= Law of 1794 =

French law on medical education

The Law of 1794, derived from the Fourcroy Report of 1794, was enacted by the National Convention in December, 1794 in Paris, France. The law, stemming from a report from Antoine François, comte de Fourcroy, proposed the reorganization of the structure of medical education in post-revolution France and sought to lay the ground work for the institution of Hospital Medicine in France.

== Background ==
Following the French Revolution, France was in need of a new wave of new medical and healthcare professionals. Doctors and surgeons, primarily military-based physicians, were killed in large numbers during the wars and were in short supply to staff medical facilities after the fighting ended. In total, it was estimated that over 600 surgeons were lost during the course of the conflicts. The Revolutionary Government instituted after the war wanted a major overhaul of the French Healthcare System. With this in mind, the Legislative Assembly of 1792 disbanded most of the medical education resources in the country. Antoine Francois comte De Fourcroy, a French Chemist who was a former member of the Ancien Régime Academy of Sciences, was called upon by the National Convention. They assigned him the role of planning out a new medical education system that would provide a new way of teaching medical students. It was the goal of the Revolutionary Government to establish new "ecole de sante" (medical schools) more in line with the principles of the new government and to reorganized the disarrayed and fractured healthcare education system. After the revolution, doctors and surgeons in hospitals around France had an unprecedented number of corpses at their disposal and relatively lax oversight in terms of their dissection. This provided them with a strong opportunity to pathologize and classify new diseases and abnormalities from the plethora of dead bodies that occupied the hospitals. Fourcroy sought to take advantage of these newly accessible corpses for the purpose of educating new medical students with a more hands-on experience. He was convinced that an interaction between medical students and actual human bodies was essential to the medical education experience, stating that, in his new proposed system, students would "read little, see much, do much".

Seeing the work proposed by several of his contemporaries, such as Phillipe Pinel, Xavier Bichat and Rene Laennec, who sought to combine information gathered from surgery and medical practice together, Fourcroy proposed a report that encouraged the combination of medical education and surgical education as one comprehensive teaching model to give medical students a more complete education. Formerly, medical practitioners would only gain surgical license and education through formal surgical apprenticeships that did not exist within the tradition medical school. Following Fourcroy's proposal and incorporating the readily available hospital corpses, the medical education would be moved into the hospital, so that students could learn both medical techniques and surgical techniques simultaneously.
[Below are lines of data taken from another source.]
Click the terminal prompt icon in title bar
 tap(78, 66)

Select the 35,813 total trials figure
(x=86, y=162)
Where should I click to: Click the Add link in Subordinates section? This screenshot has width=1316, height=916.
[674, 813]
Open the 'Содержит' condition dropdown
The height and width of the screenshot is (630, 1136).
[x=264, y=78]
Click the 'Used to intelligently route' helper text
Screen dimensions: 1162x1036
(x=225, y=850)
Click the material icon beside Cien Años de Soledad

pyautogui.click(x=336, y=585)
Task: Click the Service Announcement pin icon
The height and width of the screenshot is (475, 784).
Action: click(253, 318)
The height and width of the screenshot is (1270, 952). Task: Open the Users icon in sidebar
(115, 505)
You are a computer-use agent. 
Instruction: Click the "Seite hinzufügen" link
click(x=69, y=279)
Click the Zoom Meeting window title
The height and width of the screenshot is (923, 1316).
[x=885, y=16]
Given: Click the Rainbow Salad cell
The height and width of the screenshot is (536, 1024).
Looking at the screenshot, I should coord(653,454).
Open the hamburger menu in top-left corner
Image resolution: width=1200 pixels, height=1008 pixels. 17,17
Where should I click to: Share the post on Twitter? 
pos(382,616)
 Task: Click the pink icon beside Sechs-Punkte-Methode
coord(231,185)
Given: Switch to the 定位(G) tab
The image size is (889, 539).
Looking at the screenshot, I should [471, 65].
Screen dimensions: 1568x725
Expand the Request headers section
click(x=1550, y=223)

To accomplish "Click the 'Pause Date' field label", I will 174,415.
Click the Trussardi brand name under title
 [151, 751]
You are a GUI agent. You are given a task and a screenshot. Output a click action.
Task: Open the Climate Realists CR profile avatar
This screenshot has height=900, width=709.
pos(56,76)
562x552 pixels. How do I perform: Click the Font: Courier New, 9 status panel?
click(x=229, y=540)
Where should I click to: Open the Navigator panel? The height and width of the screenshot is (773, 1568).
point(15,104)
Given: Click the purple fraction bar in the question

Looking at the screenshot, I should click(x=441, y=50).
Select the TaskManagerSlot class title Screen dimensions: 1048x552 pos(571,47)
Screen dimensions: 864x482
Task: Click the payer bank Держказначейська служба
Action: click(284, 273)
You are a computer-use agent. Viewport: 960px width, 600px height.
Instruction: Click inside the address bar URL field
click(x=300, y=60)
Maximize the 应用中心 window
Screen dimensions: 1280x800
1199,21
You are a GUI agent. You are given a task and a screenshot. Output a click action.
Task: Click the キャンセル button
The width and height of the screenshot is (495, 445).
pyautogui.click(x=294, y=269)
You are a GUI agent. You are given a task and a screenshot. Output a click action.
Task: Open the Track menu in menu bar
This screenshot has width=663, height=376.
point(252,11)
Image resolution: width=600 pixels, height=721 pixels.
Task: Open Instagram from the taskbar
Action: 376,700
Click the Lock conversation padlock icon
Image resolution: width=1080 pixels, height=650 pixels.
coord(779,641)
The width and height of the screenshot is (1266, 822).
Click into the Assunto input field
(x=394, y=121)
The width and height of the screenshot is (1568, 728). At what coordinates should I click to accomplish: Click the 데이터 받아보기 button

Fourcroy wished to "eradicate the ancient separation between two estates (surgery and medicine) that has caused so much trouble", stating that "Medicine and surgery are two branches of the same science".

== Purpose ==
The report by Fourcroy, assisted in part by Francois Chaussier, was delivered to the National Convention in December 1794. Parts of the report were eventually integrated into the Law of 1794, which had several effects on the medical education system in France:
- Lead to the establishment of 3 new medical schools located in Paris, Montpellier, and Strasbourg.
- Integrated medical education into a hospital setting to give medical students a hands-on experience.
- Combined the teachings of surgery and medicine together within the hospital for medical students.
- Abolished the stratification of status between surgeons and physicians within the hospital setting and provided them with equal footing.
- Ensured that a steady supply of cadavers and dissection-ready bodies were available to medical students in the hospital.
- Mandated that "full-time, salaried" instructors were available in the hospitals to instruct students.
- Established a national scholarship program that would allow admission into the newly established schools. Scholarship awards were delivered based upon individual performance scores on nationally regulated entry exams.